I referred to spelling errors PLUS SEMANTIC OBSCURITY.

Is this a quibble?

Not at all. The trouble with you geeks is that you can't explain simple 
ideas simply. And you have no imagination. You assume that the disgusting, 
crappy systems you work with, with all their ludicrous, arbitrary 
limitations and defects, HAVE to be that way. You're incapable of 
comprehending original ideas for doing things a better way.

And your unintelligibility is one of the basic reasons why spam exists at 
all. If you could communicate with human beings, then maybe normal people, 
not just you geeks, would understand the truth: Spam could be ERADICATED. 
Then maybe there'd be hope that the proper legislation would be passed to 
accomplish it.

But I know most techies are happy collecting salaries for jobs that are 
fundamentally a waste of time and wouldn't exist at all if things were set 
up more rationally and efficiently.

You're right, I've never run a mail server. So what? When I was a software 
developer I was always able to make myself coherent to lay people. But most 
techies just can't believe that anyone could fail to know what a DNSRBL is.

Take your own message:

>that computer, which I've allowed to send mail from my mail servers because 
>they're one of my customers, is sending spam messages through my server. My 
>server all of a sudden gets blacklisted.

We were talking about spammers with working return addresses (which get 
blacklisted between send and re-try). So I was thinking of blacklisting a 
spammer's email address, not the whole server he's sending from.

If you run servers that are potential sources of spam, I'd like you to 
explain why you can't have an automatic process that alerts you when a user 
has a high volume of outgoing mail. Why can't you have a bell ring when 
probable spamming is detected -- so someone can promptly look at it and see 
at a glance if it's spam or not? 30,000 users? How often does one of them 
become a spammer? You really can't stop this?

>according to your plan, all other ISPs that use this blacklist must go 
>through and find all the messages....

You seem to have some very labor-intensive procedure in mind, akin to that 
performed by 18'th century clerks. Did I need to spell out that I meant an 
AUTOMATIC process?

>... that are still either in their queue's(not likely) or have been 
>delivered locally on their system.

What can you mean?? If it's been "delivered locally" to the end-user, then 
it's gone, and I absolve the ISP of any responsibility. I merely said the 
ISP should delete PENDING email.

You say "not likely." Your reasons are a mystery. The likelihood is a 
function of the user's frequency in retrieving his email.
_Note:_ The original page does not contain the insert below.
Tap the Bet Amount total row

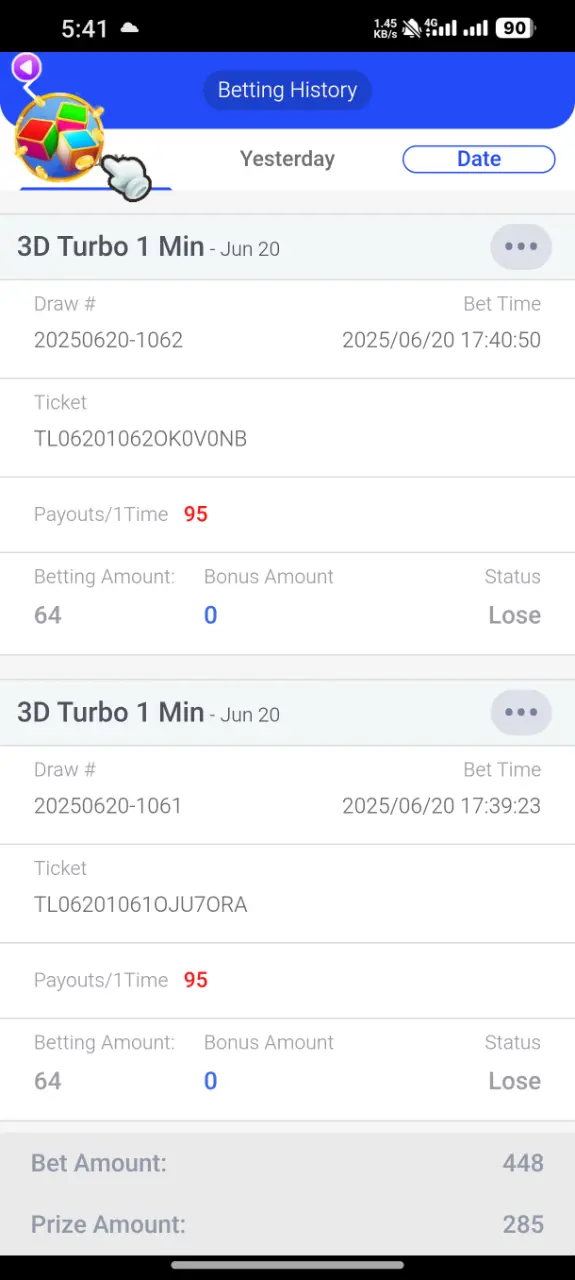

>This is also hoping that the messages haven't been downloaded to their 
>MUA(Outlook or OE or Thunderbird).

I'm not "hoping" anything.

>spent the 2-3 hours at least to find the messages that have come from my 
>server

It has always amazed me how techie people accept it as a law of nature when 
their deficient systems require them to perform unbelievably inefficient, 
clerical, time-wasting procedures. They're techies! Yet they can't 
understand which jobs are fit for machines and which for humans.

>they also have to parse each message, take the email address from the From: 
>header, which may or may not be the one that was given in the envelope 
>session, and send that person an email stating that this message has been 
>deleted.

Ditto.

>If my server were blacklisted, then the server that it would be sending to 
>would say "I'm sorry. You're blacklisted. I can't accept mail from you" 
>Then it would be up to my server to say that to the person that sent the 
>email.

So this happens to your 30,000 users when a single one of them gets his 
computer hijacked? I hope you offer good prices.